In an op-ed in Friday’s WSJ, professor Stan Liebowitz, suggests zero money down, not subprime loans, led to the mortgage meltdown. The professor also emphasizes in his piece how important a low LTV ratio (the % of a property’s value that is mortgaged) is in explaining the slide in great numbers into foreclosures. Here are a few excerpts:
What is really behind the mushrooming rate of mortgage foreclosures since 2007? The evidence from a huge national database containing millions of individual loans strongly suggests that the single most important factor is whether the homeowner has negative equity in a house….This means that most government policies being discussed to remedy woes in the housing market are misdirected.
Many policy makers and ordinary people blame the rise of foreclosures squarely on subprime mortgage lenders…
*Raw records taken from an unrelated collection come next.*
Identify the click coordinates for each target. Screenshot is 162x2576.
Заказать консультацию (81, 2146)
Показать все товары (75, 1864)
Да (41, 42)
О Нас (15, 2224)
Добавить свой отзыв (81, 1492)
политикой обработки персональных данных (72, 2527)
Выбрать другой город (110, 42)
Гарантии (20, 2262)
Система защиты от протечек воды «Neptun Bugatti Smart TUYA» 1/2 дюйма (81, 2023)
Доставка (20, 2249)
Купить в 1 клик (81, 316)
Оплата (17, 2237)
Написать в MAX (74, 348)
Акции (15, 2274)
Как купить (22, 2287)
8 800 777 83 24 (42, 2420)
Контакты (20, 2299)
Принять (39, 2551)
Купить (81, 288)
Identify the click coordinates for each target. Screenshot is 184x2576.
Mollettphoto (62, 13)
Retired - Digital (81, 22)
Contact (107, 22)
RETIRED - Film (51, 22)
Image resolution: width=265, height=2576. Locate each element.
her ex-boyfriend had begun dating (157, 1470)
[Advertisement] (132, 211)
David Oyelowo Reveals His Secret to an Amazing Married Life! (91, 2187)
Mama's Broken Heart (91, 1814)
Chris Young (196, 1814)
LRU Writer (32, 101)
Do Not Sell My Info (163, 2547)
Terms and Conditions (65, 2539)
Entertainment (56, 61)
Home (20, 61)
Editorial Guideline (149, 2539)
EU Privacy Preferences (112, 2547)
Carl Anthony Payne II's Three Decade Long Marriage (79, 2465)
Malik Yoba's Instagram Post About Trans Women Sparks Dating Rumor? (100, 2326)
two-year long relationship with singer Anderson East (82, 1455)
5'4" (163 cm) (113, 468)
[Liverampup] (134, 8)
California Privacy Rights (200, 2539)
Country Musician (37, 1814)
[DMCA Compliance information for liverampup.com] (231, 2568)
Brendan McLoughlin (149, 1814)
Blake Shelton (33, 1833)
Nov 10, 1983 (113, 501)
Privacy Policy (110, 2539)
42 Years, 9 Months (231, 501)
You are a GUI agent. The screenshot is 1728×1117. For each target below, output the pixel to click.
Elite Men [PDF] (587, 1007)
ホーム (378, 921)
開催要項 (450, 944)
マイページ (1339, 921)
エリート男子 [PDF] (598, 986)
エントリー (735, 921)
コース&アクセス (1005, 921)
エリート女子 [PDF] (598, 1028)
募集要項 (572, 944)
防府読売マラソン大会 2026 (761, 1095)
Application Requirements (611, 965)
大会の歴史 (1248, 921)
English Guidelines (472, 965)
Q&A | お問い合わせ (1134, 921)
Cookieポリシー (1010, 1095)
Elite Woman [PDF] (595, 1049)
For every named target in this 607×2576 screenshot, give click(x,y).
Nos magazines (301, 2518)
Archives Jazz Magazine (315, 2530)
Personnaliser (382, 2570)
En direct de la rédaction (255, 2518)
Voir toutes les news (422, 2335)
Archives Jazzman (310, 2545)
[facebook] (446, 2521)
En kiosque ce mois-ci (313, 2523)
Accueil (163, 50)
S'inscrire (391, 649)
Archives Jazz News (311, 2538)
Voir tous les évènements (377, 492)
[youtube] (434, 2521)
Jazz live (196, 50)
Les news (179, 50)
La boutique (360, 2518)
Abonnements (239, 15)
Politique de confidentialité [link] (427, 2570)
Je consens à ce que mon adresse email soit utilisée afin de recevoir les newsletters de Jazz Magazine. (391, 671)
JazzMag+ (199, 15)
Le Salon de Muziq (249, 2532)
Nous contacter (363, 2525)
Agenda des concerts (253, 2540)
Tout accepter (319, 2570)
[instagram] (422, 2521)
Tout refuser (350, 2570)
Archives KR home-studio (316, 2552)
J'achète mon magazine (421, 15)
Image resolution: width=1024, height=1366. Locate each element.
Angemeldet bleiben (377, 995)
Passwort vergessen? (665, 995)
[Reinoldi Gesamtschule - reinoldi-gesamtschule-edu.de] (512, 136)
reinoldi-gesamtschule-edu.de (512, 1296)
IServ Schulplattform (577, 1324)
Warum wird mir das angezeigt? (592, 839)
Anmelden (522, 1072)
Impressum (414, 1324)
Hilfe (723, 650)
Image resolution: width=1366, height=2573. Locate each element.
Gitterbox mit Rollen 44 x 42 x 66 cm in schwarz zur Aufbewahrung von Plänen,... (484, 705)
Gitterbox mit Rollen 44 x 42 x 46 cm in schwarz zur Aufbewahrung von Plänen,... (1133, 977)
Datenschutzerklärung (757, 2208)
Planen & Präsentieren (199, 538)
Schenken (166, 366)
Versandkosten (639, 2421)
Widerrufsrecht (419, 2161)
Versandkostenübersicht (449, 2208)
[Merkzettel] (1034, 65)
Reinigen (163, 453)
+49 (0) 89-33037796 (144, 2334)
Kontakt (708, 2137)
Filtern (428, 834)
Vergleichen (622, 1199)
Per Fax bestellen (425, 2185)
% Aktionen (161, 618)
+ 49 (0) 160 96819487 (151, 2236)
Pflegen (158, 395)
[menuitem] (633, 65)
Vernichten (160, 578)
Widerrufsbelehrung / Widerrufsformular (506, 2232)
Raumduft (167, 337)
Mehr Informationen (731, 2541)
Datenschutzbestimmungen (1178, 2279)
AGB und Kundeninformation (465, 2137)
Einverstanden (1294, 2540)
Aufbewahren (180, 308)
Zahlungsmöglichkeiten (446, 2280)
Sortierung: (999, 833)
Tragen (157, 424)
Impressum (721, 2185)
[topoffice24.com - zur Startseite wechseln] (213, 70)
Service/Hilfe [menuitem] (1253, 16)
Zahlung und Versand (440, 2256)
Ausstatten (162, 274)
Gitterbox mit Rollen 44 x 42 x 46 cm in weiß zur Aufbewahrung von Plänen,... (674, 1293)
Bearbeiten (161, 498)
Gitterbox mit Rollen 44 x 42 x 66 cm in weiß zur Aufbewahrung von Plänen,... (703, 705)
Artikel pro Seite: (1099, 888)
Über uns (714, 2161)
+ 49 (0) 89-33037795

But the focus on subprimes ignores the widely available industry facts (reported by the Mortgage Bankers Association) that 51% of all foreclosed homes had prime loans, not subprime, and that the foreclosure rate for prime loans grew by 488% compared to a growth rate of 200% for subprime foreclosures. (These percentages are based on the period since the steep ascent in foreclosures began — the third quarter of 2006 — during which more than 4.3 million homes went into foreclosure.)
Understanding the causes of the foreclosure explosion is required if we wish to avoid a replay of recent painful events. The suggestions being put forward by the administration and most media outlets — more stringent regulation of subprime lenders — would not have prevented the mortgage meltdown regardless of their merit otherwise.
Rather, stronger underwriting standards are needed — especially a requirement for relatively high down payments. If substantial down payments had been required, the housing price bubble would certainly have been smaller, if it occurred at all, and the incidence of negative equity would have been much smaller even as home prices fell.